Can you format the lines from the one holding "Click the 0.01 tick on the y-axis" through the last of the records, inclusive, as a JSON list of strings with one string per line? Skip blank lines and omit the pictures.

◆ Entries from a dataset:
★ ★ ★
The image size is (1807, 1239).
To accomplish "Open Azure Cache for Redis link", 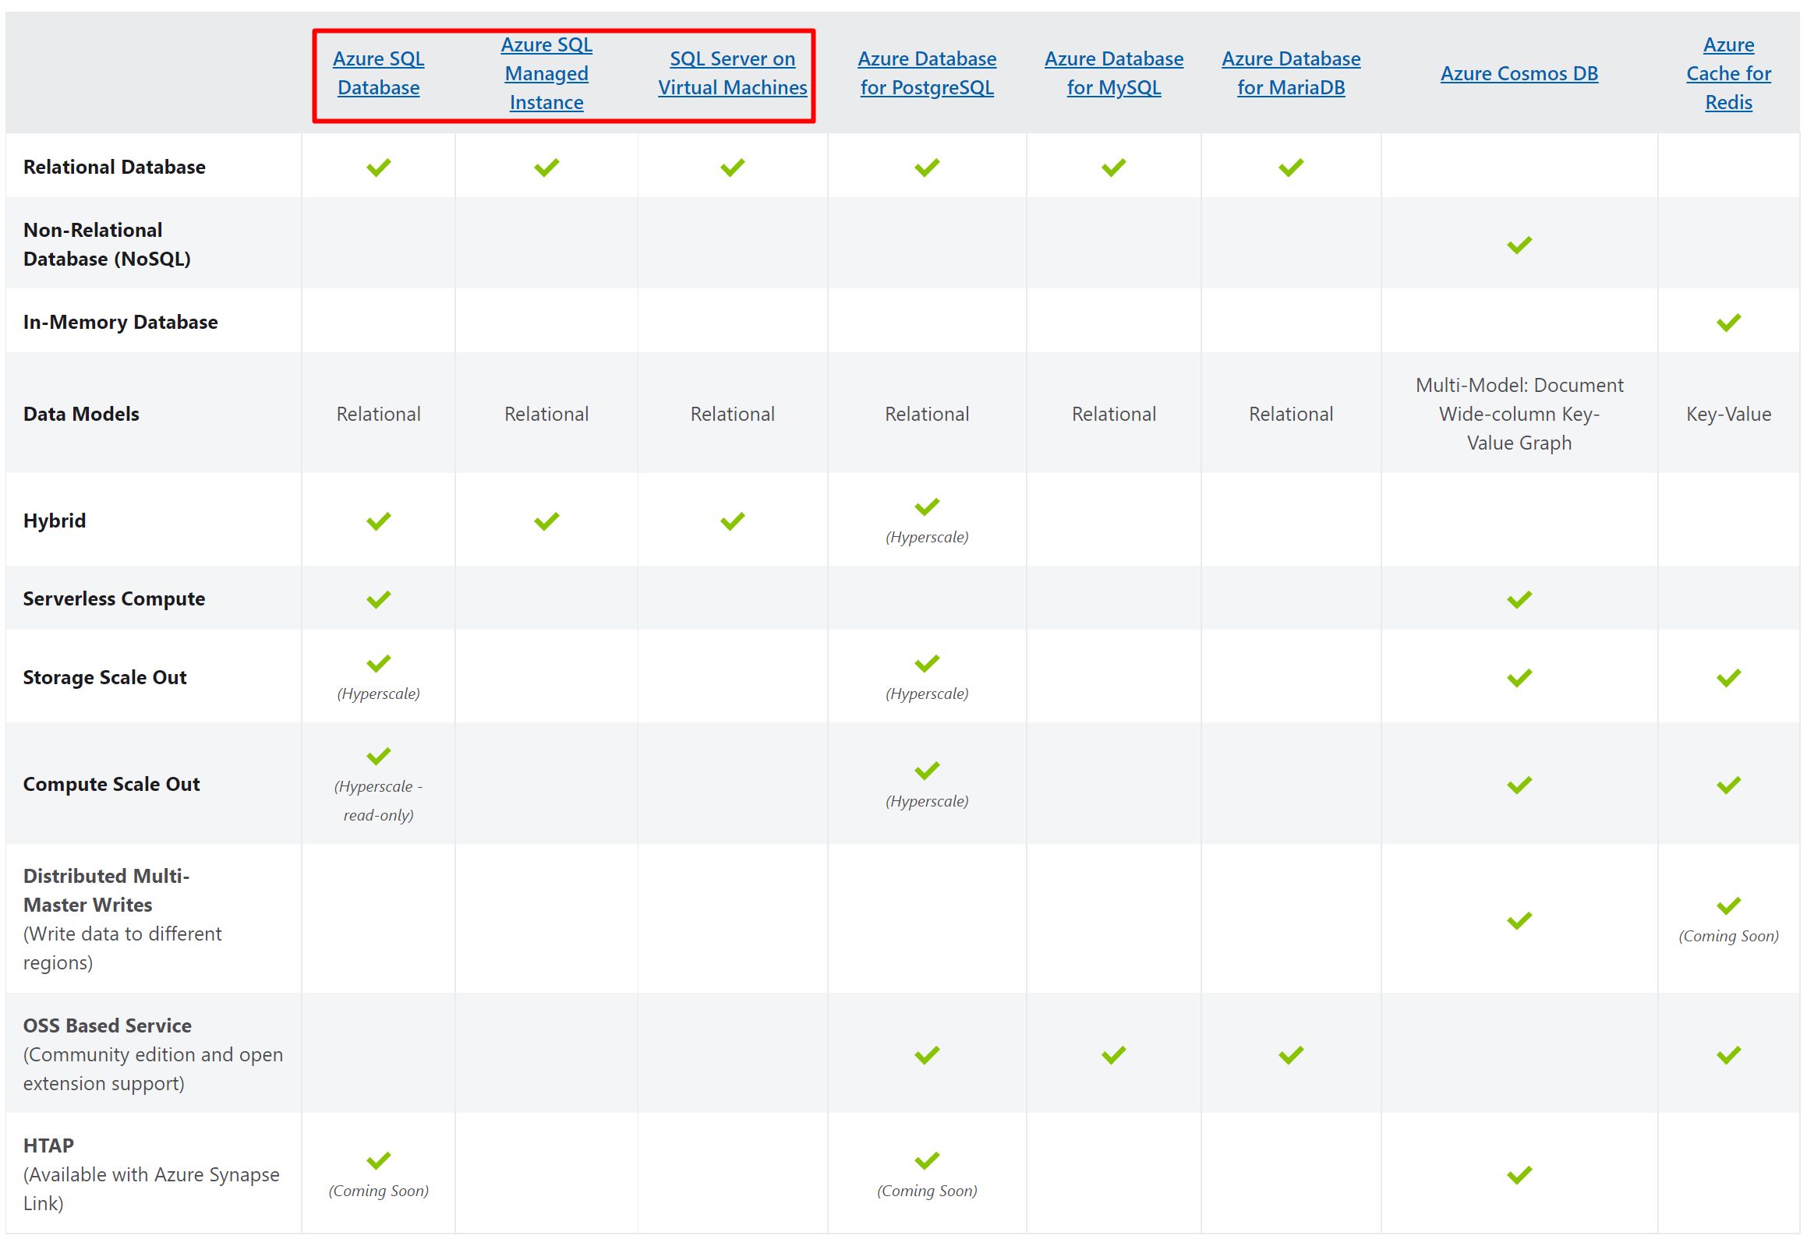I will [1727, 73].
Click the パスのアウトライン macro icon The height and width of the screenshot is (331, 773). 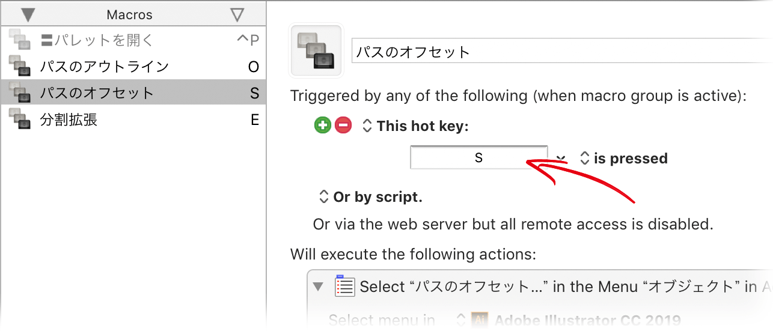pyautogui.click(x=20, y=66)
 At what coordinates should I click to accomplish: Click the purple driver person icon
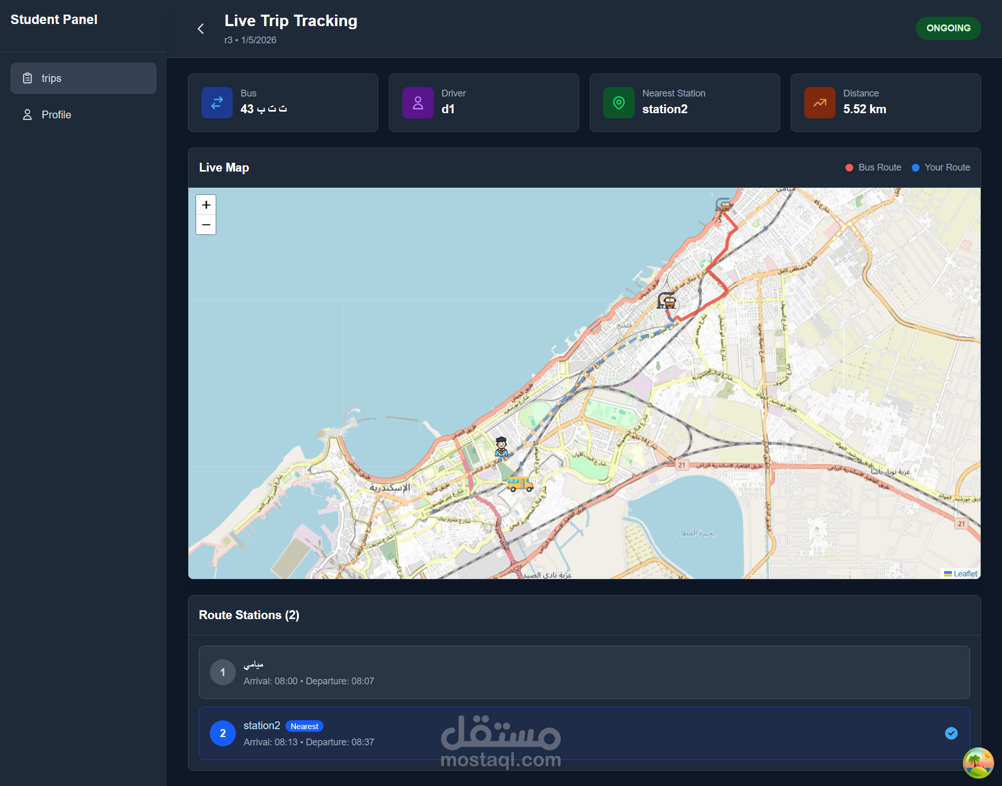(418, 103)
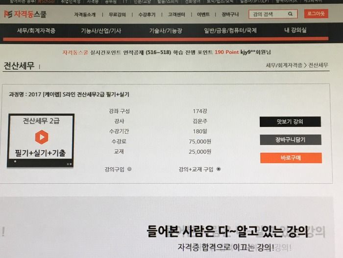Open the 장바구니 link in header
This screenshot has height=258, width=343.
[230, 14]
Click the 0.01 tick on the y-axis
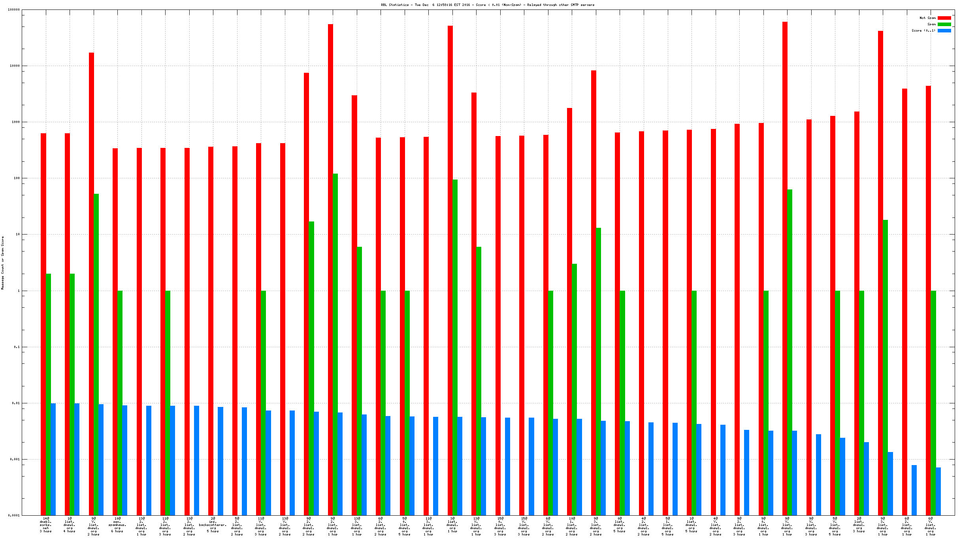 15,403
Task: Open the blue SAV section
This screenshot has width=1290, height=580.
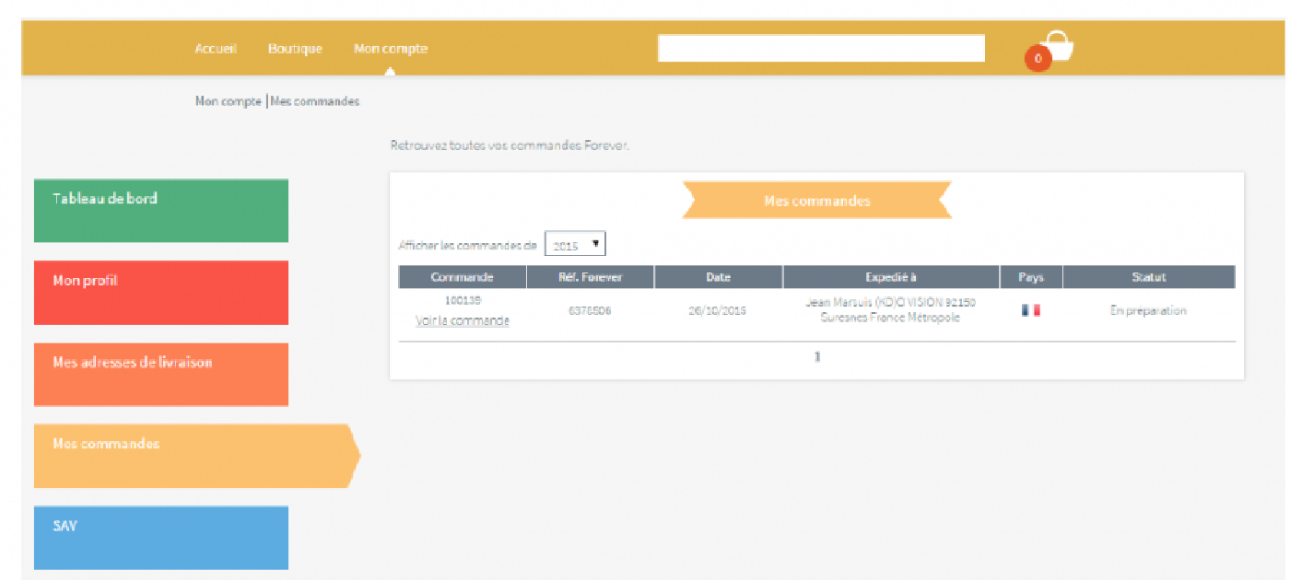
★ ★ ★
◆ Output of the task:
[
  "Click the 0.01 tick on the y-axis",
  " 15,403",
  "Task: Open the blue SAV section",
  "This screenshot has width=1290, height=580."
]